Le dernier discours du trône pose le diagnostic d’un pays qui marche à deux vitesses. La première est globalement intéressante, c’est celle du Maroc qui va de l’avant : le Maroc agricole, le Maroc industriel, le Maroc du privé et de la bonne société. Ce Maroc a fait des avancées, il faudrait être fou pour ne pas l’admettre. Même si on peut remarquer qu’il ne va pas si vite, et surtout qu’il n’exerce aucun effet d’entraînement sur le reste. Ces secteurs accusent une balance de plus en plus positive, ou de moins en moins négative (c’est selon que l’on voie le verre à moitié plein ou à moitié vide), mais leur influence reste minime et le nivellement par le haut n’a toujours pas eu lieu. Et puis il y a la deuxième vitesse, celle du Maroc qui cale et ronronne comme une vieille voiture au moteur «coulé» : le Maroc de l’administration, le Maroc du service public, de l’éducation, de la santé, de la justice, etc. Le discours fait le bilan des 18 ans de règne de Mohammed VI. Un bilan contrasté, avec du bon (comme les progrès faits sur le Code de la famille) et du moins bon (la triade éducation – santé – justice). Mais ce bilan pourrait très bien être celui du Maroc depuis l’indépendance. Un Maroc qui vient de passer le cap des 60 ans, un homme mûr, donc, qui a fait sa vie et qui se retourne pour constater les dégâts.
Nous parlons bien de dégâts parce que, vous l’aurez remarqué, le Maroc qui ne marche pas est celui, précisément, censé évoluer plus vite que tout. À l’indépendance, déjà, le Maroc avait pour priorité l’éducation, la santé, la justice, l’administration et le service public. Cette priorité a-t-elle été respectée ? Il faut croire que non puisque, aujourd’hui, ces secteurs vitaux restent le parent pauvre du développement à la marocaine.

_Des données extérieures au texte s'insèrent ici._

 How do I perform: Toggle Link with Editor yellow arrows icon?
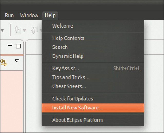pyautogui.click(x=4, y=62)
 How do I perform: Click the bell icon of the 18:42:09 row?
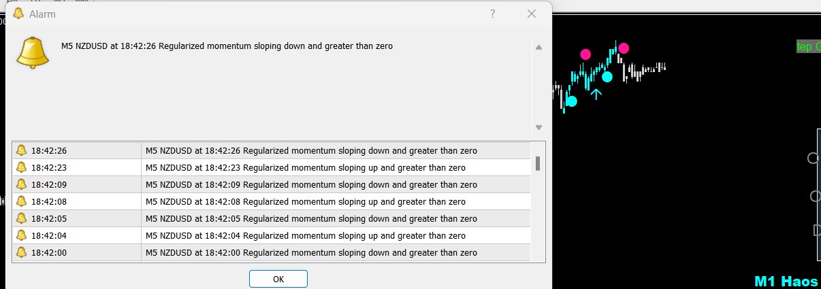click(x=21, y=184)
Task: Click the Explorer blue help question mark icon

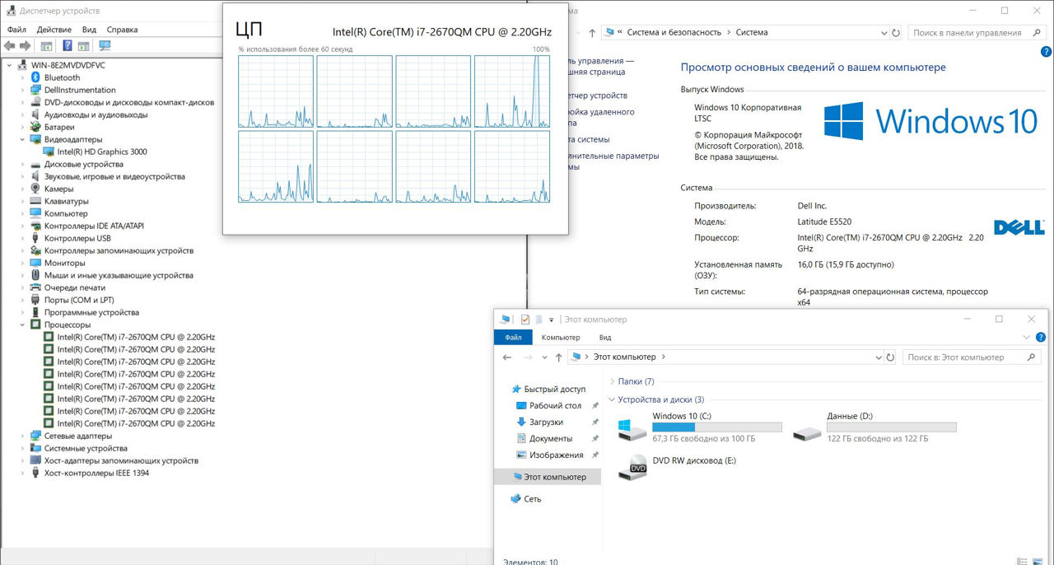Action: [1041, 338]
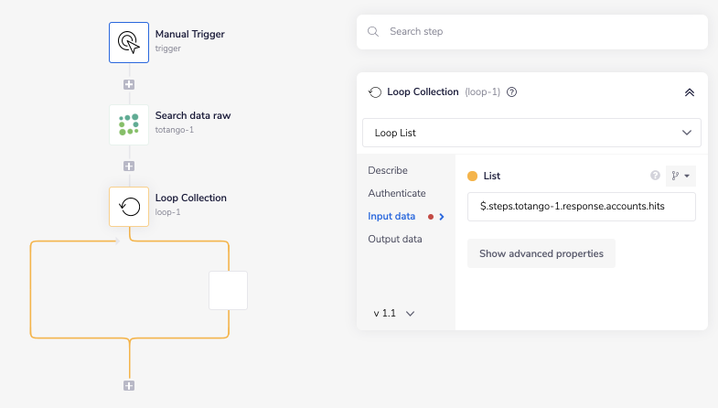718x408 pixels.
Task: Click the Totango Search data raw icon
Action: point(129,124)
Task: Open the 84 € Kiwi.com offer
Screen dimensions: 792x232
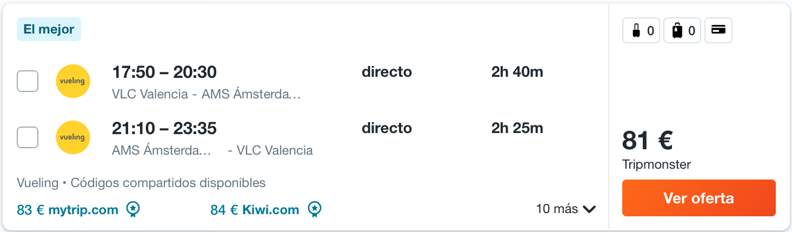Action: pyautogui.click(x=255, y=210)
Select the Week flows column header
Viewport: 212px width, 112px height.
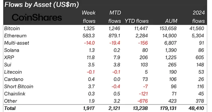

Si nous parlons encore et toujours de «hogra», c’est que ces secteurs restent à la traîne. La hogra, pour ceux qui l’ignorent encore, c’est cette fatalité, ce piège qui se referme sur de très nombreux Marocains qui, selon l’expression consacrée, «n’ont personne». Personne pour les protéger quand ils ont un conflit en justice devant plus puissant qu’eux, personne pour veiller sur leur santé ou l’éducation de leurs enfants, personne pour les aider quand ils sont empêtrés dans les rouages de l’administration. La hogra, c’est «n’avoir personne». Et le sous-développement, c’est «recourir à quelqu’un». Une grande majorité des Marocains n’ont personne, une minorité recourt toujours à quelqu’un. Vous voyez bien comment nous basculons encore, plus de 60 ans après l’indépendance du pays, entre hogra et sous-développement. Le développement le plus important reste celui de l’être humain. On ne juge pas un pays seulement sur l’état de ses routes et de ses installations touristiques, ni même sur les chiffres du PIB et des autres indicateurs économiques. On le juge d’abord sur des éléments plus « culturels » : l’accès à l’école et la qualité de l’enseignement, l’accès à la santé et la couverture médicale, l’état des tribunaux et de la justice, la manière dont les individus sont reçus par l’administration, la lutte contre la corruption, etc.
In fine, et derrière tous les discours, il y a quelque chose dont on ne parle pas beaucoup, ou alors d’une manière globalisante, informe : les Marocains. Comment ont-ils évolué depuis l’indépendance et, plus encore, depuis l’arrivée de Mohammed VI ? Dans le même ordre d’idées, quelles sont les attentes de la jeunesse ? Quel es t le sort réservé aux minorités ? Quel est l’état des libertés individuelles des citoyens ?
Les 18 ans de règne de Mohammed VI ont fait naître des espoirs, mais aussi des attentes. Les exigences sont aujourd’hui énormes, certains diront « folles ». C ’est l’époque qui veut ça.
On a vu, avec la crise du Rif, que les gens ne vivent pas que de pain et d’eau. Derrières les hôpitaux, les écoles et les routes, ils ont besoin aussi de choses dites immatérielles : comme la liberté, la dignité, le sentiment de vivre dans un pays et une société égalitaires, justes.